E. ÖZEL ESASLAR
Amaç
Tebliğin bu bölümünde yer alan düzenlemeler, iade edilecek KDV tutarının gerçek olup olmadığının tespit edilmesi suretiyle, Hazine’ye intikal etmemiş ve/veya hayali olarak oluşturulmuş, gerçek bir yüklenime dayanmayan tutarların KDV iadesi çatısı altında yolsuz olarak iadesini önlemeyi amaçlamaktadır.
3065 sayılı Kanunun 9, 11, 29 ve 32’nci maddeleri ile iadeye ilişkin hükümler içeren diğer maddelerinde, nihai aşamada vergiden istisna edilen işlemler nedeniyle gerçek bir mal veya hizmet hareketine dayalı ve dayandığı işlemi mahiyet ve miktar itibarıyla doğru olarak yansıtan belgelere istinaden yüklenilen ve indirim yoluyla telafi edilemeyen KDV’nin iadesi öngörülmektedir.
Mükelleflerin gerçekte yüklendikleri ve indirim yoluyla gideremedikleri KDV tutarlarının iadesini temin amacıyla, hiç yüklenilmediği halde sahte belge veya muhteviyatı itibarıyla yanıltıcı belgeye dayalı olarak indirim hesaplarına alınan ve indirim yoluyla giderilemediği için de iadesi talep edilen KDV olarak gösterilen tutarların iadesinin önlenmesi gerekmektedir. Sahte belge veya muhteviyatı itibarıyla yanıltıcı belgeye dayalı indirilecek KDV tutarlarının aynı zamanda KDV’nin katma değerden vergi alma işlevini de bozduğu ve gerçekte vergilenmesi gereken katma değeri vergi dışı bıraktığı da tabiidir.
3065 sayılı Kanunun 36 ncı maddesinin ikinci fıkrasında Bakanlığımızın; mükellefiyet süresi, çalışan sayısı, aktif ve özsermaye büyüklüğü, ödenen vergi tutarı, vergisel ödevlerin zamanında yerine getirilip getirilmediği, sahte veya muhteviyatı itibarıyla yanıltıcı belge düzenleme veya kullanma yönünde olumsuz rapor ya da tespit bulunup bulunmadığı gibi kriterleri esas alarak mükelleflerin vergisel uyum seviyeleri ve bu uyum seviyelerine göre farklı iade yöntemleri tespit etmeye, iade alacağının mahsup edileceği vergi borçları ile iadeye ilişkin diğer usul ve esasları belirlemeye yetkili olduğu hüküm altına alınmıştır.1
Bu nedenle, Tebliğin bu bölümü 3065 sayılı Kanunun 9, 11, 29, 32, 362 ve iadeyi düzenleyen diğer maddelerinde yer alan yetkilere istinaden, gerçekte iadesi gereken KDV’nin tespitine yönelik olarak düzenlenmiştir.

Alıştırma 1:
Aşağıdaki ifadeler KDV iadesine ilişkin metinle örtüşüyor mu? (a) Bu bölümdeki düzenlemeler, gerçek bir yüklenime dayanmayan tutarların yolsuz olarak iadesini önlemeyi amaçlar. (b) Kanun, indirim yoluyla telafi edilebilen KDV'nin iadesini öngörür. (c) Çalışan sayısı, Bakanlığın esas alabileceği kriterler arasında sayılır. Her birine evet ya da hayır deyin ve kararı belirleyen sözleri metinden aynen aktarın.

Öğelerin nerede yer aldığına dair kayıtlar
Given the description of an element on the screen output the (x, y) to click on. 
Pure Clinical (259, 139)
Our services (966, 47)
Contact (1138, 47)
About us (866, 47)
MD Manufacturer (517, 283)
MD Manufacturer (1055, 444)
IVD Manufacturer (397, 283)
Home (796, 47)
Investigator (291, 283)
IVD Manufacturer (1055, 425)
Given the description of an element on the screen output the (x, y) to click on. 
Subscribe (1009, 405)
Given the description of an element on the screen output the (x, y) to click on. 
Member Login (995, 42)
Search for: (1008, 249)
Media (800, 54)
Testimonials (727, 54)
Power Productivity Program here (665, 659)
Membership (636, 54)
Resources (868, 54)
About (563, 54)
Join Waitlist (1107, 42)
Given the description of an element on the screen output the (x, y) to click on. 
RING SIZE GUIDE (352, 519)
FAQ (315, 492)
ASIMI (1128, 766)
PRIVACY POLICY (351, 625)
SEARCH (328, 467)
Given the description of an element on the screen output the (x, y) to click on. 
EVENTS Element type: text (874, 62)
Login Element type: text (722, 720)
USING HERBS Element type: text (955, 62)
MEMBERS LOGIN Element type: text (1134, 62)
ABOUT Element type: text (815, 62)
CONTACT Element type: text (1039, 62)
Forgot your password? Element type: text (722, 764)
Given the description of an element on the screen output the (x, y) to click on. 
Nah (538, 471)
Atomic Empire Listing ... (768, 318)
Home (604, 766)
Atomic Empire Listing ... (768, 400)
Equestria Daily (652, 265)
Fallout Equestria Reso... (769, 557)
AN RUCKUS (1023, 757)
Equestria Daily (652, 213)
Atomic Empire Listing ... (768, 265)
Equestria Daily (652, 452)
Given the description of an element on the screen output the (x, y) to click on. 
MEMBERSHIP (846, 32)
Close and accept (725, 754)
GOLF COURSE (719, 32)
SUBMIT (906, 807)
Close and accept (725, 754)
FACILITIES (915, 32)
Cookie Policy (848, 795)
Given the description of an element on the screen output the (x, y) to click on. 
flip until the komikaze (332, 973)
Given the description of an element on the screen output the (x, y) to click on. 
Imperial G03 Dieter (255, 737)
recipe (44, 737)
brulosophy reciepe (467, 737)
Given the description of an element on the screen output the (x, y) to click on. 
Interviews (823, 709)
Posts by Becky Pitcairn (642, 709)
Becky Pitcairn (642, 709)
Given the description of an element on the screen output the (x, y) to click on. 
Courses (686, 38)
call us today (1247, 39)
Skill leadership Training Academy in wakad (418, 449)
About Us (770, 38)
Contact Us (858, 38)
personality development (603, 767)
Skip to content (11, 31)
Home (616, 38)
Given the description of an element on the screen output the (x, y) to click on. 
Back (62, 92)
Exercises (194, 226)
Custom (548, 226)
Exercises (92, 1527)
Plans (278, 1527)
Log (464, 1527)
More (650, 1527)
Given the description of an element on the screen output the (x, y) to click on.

Alıştırma 2:
Listenin başından "FACILITIES (915, 32)" içeren satıra kadar uzanan kısmı, her iki uç dahil olmak üzere, numaralı bir liste olarak ifade edin. Boş satırları atlayın.

Yazılı cevap 1:
(a) Evet: "Hazine’ye intikal etmemiş ve/veya hayali olarak oluşturulmuş, gerçek bir yüklenime dayanmayan tutarların KDV iadesi çatısı altında yolsuz olarak iadesini önlemeyi amaçlamaktadır"
(b) Hayır: "indirim yoluyla telafi edilemeyen KDV’nin iadesi öngörülmektedir"
(c) Evet: "mükellefiyet süresi, çalışan sayısı, aktif ve özsermaye büyüklüğü"

Yazılı cevap 2:
1. Given the description of an element on the screen output the (x, y) to click on. 
2. Pure Clinical (259, 139)
3. Our services (966, 47)
4. Contact (1138, 47)
5. About us (866, 47)
6. MD Manufacturer (517, 283)
7. MD Manufacturer (1055, 444)
8. IVD Manufacturer (397, 283)
9. Home (796, 47)
10. Investigator (291, 283)
11. IVD Manufacturer (1055, 425)
12. Given the description of an element on the screen output the (x, y) to click on. 
13. Subscribe (1009, 405)
14. Given the description of an element on the screen output the (x, y) to click on. 
15. Member Login (995, 42)
16. Search for: (1008, 249)
17. Media (800, 54)
18. Testimonials (727, 54)
19. Power Productivity Program here (665, 659)
20. Membership (636, 54)
21. Resources (868, 54)
22. About (563, 54)
23. Join Waitlist (1107, 42)
24. Given the description of an element on the screen output the (x, y) to click on. 
25. RING SIZE GUIDE (352, 519)
26. FAQ (315, 492)
27. ASIMI (1128, 766)
28. PRIVACY POLICY (351, 625)
29. SEARCH (328, 467)
30. Given the description of an element on the screen output the (x, y) to click on. 
31. EVENTS Element type: text (874, 62)
32. Login Element type: text (722, 720)
33. USING HERBS Element type: text (955, 62)
34. MEMBERS LOGIN Element type: text (1134, 62)
35. ABOUT Element type: text (815, 62)
36. CONTACT Element type: text (1039, 62)
37. Forgot your password? Element type: text (722, 764)
38. Given the description of an element on the screen output the (x, y) to click on. 
39. Nah (538, 471)
40. Atomic Empire Listing ... (768, 318)
41. Home (604, 766)
42. Atomic Empire Listing ... (768, 400)
43. Equestria Daily (652, 265)
44. Fallout Equestria Reso... (769, 557)
45. AN RUCKUS (1023, 757)
46. Equestria Daily (652, 213)
47. Atomic Empire Listing ... (768, 265)
48. Equestria Daily (652, 452)
49. Given the description of an element on the screen output the (x, y) to click on. 
50. MEMBERSHIP (846, 32)
51. Close and accept (725, 754)
52. GOLF COURSE (719, 32)
53. SUBMIT (906, 807)
54. Close and accept (725, 754)
55. FACILITIES (915, 32)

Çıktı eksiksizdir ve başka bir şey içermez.